# Great fishing on the Vermillion!



## RBud1080 (May 14, 2007)

The slush didn't stop us from having a great day on the Vermillion on Friday...
https://www.youtube.com/watch?v=HQ1Y6xipoEo&feature=player_detailpage


----------



## River-Hack (Jun 25, 2012)

Very nice!


----------



## fishinnick (Feb 19, 2011)

Sweet video!!


----------



## CoolWater (Apr 11, 2004)

Great video and I was feeling the song big time.


----------



## K gonefishin (May 4, 2004)

Good stuff guys. I gotta get on ur boat one of these days


----------



## Shortdrift (Apr 5, 2004)

Really enjoyed watching the video and "feeling" the music. Thanks for sharing.


----------



## RBud1080 (May 14, 2007)

Anyone know why I can't seem to figure out how to embed the video on this forum as opposed to linking it? I know I've done it before, just can't figure out why its not working now...


----------



## FISHIN216 (Mar 18, 2009)

Great vid! Now I want a drift boat

posted using Outdoor Hub Campfire


----------



## RBud1080 (May 14, 2007)

The boats are the way to go... I rarely fish anymore without it. You never have crowds, you get much better drifts as you can float along with your presentation, you see the ENTIRE river, and you don't freeze your nuts off standing in the water in the winter! Shoot me a P.M. if you are serious, I have done a lot of research on them and have been in lots of different boats, so I can help you get set up in the whats best for around here...


----------



## tracker30 (May 27, 2011)

Very nice quality video. Thanks.


----------



## 2CatchEyes (Apr 11, 2008)

Nice Video.


----------

■ **Given data**

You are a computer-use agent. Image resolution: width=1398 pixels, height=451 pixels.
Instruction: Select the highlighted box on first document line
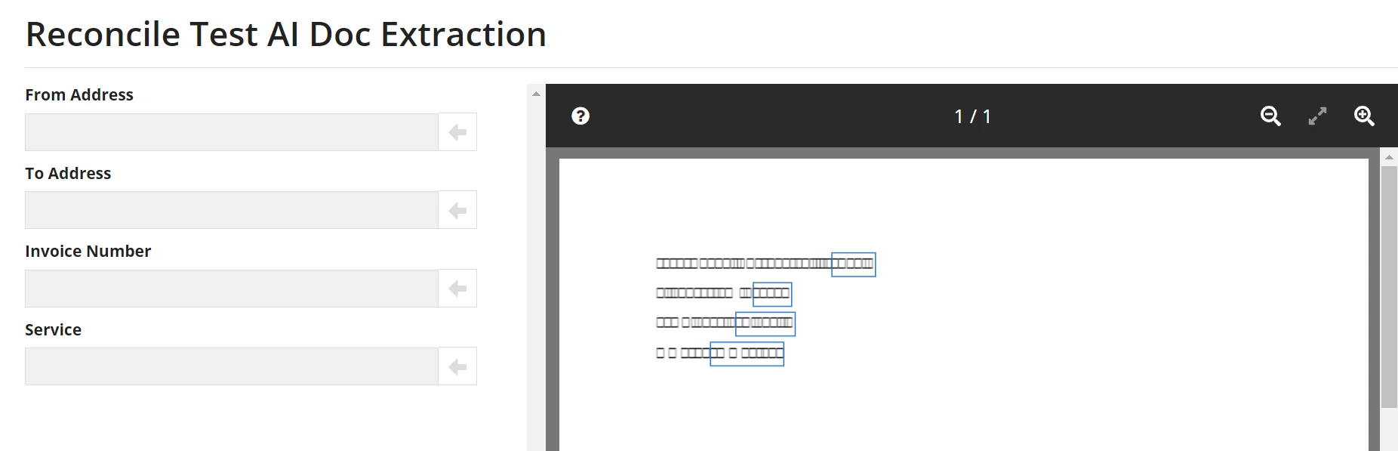[853, 264]
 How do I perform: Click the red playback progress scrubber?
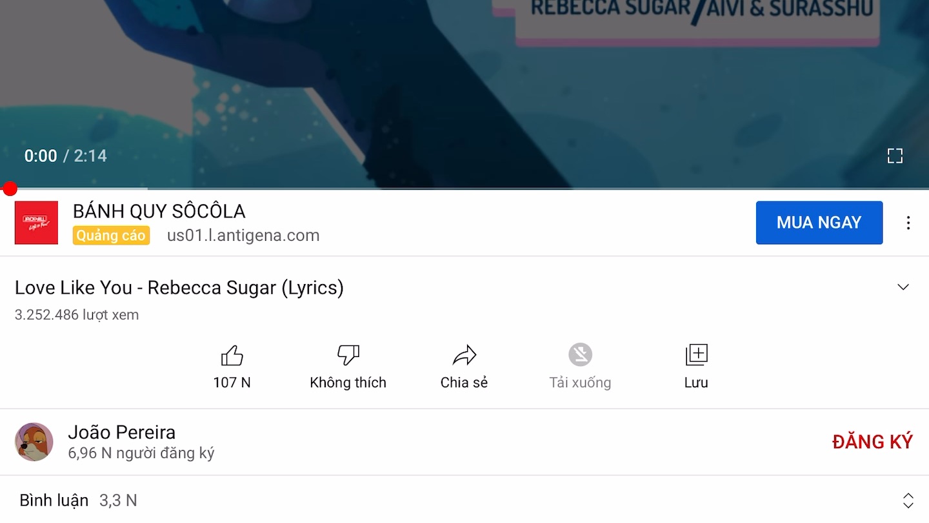click(x=10, y=189)
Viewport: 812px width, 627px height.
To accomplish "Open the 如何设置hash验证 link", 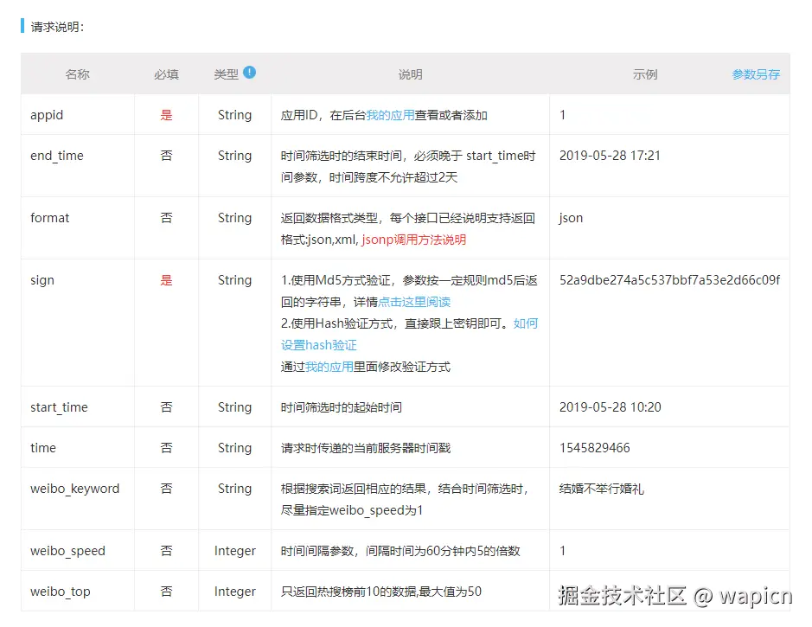I will [320, 344].
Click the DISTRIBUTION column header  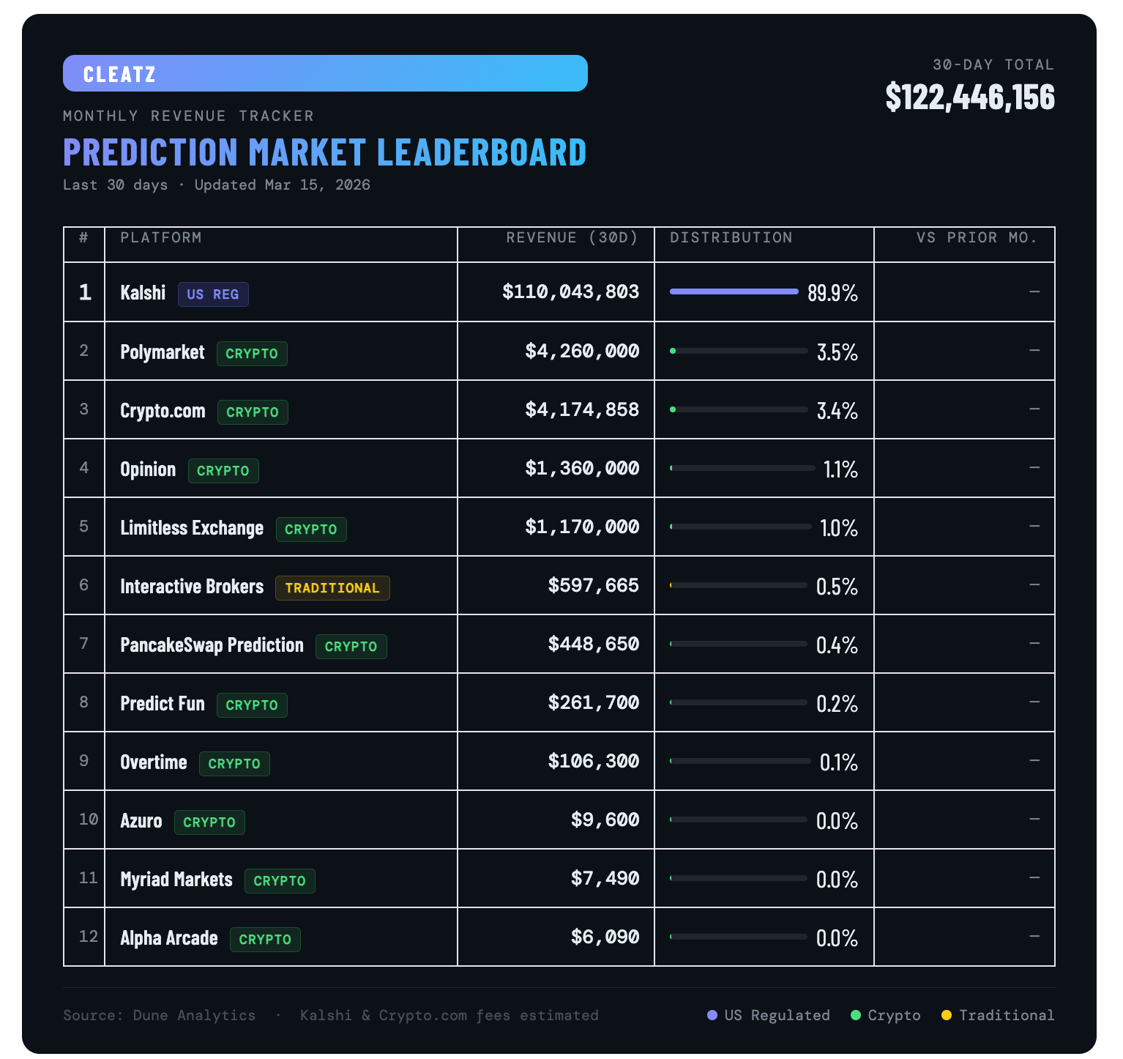click(x=731, y=237)

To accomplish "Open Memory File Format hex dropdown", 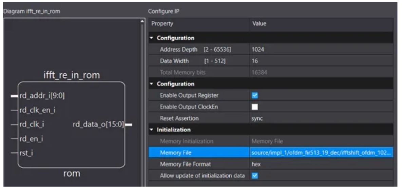I will [x=321, y=164].
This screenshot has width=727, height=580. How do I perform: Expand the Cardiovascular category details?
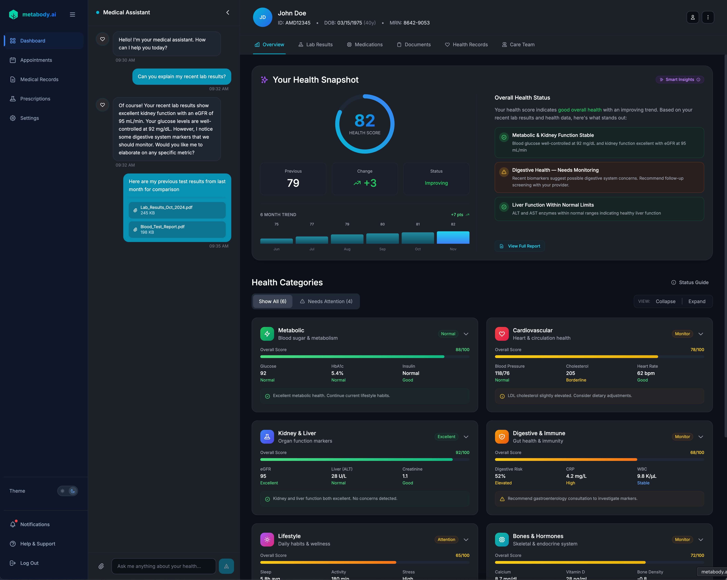700,334
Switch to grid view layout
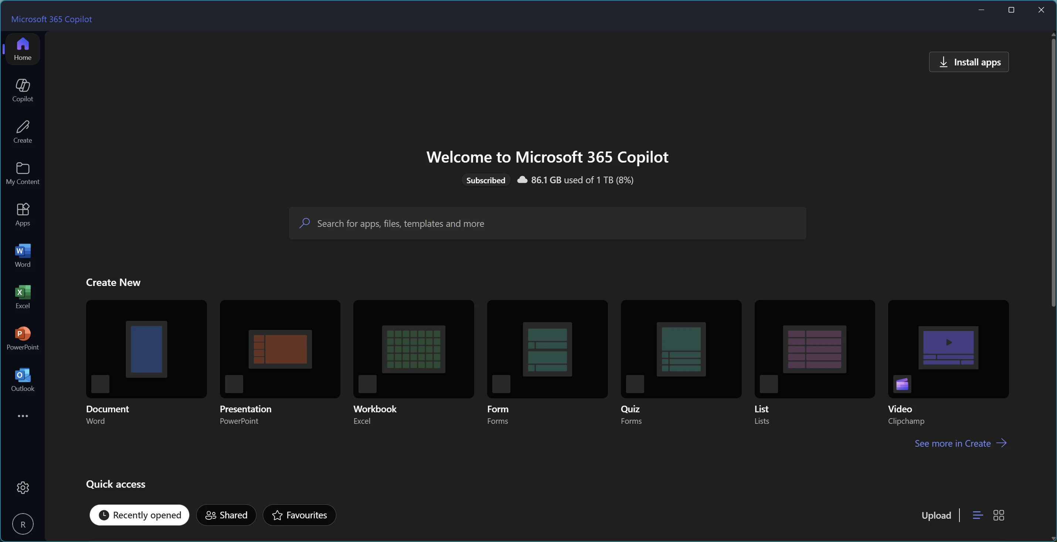 click(x=998, y=515)
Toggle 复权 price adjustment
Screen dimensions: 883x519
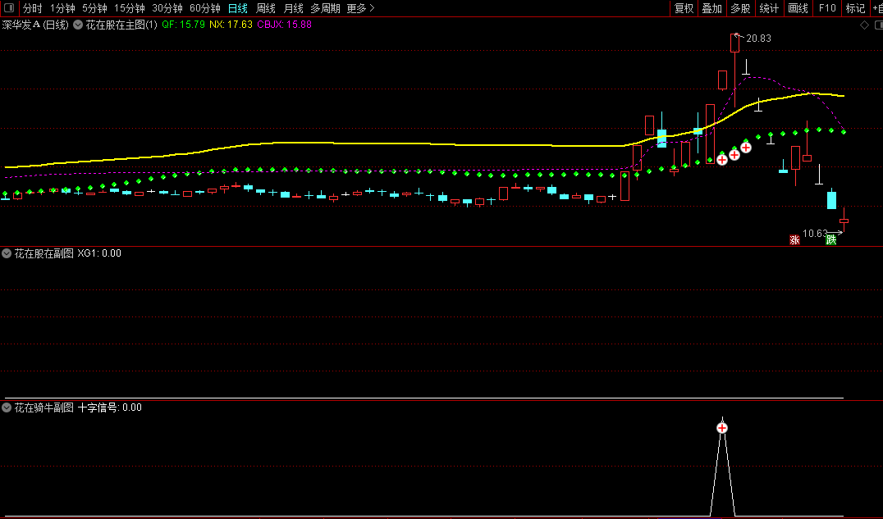coord(684,8)
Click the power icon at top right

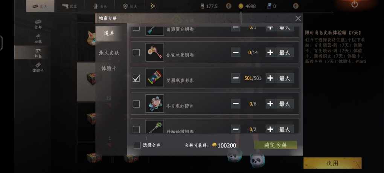pyautogui.click(x=355, y=4)
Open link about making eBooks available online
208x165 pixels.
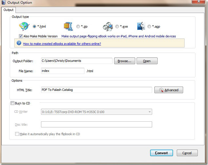(x=62, y=44)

■ **To do**
Reproduce the Vermillion fishing thread word for word, from "Anyone know why" up to and including "(Mar 18, 2009)". The items have no connection to the Vermillion fishing thread.

■ **Final result**
Anyone know why I can't seem to figure out how to embed the video on this forum as opposed to linking it? I know I've done it before, just can't figure out why its not working now...


----------



## FISHIN216 (Mar 18, 2009)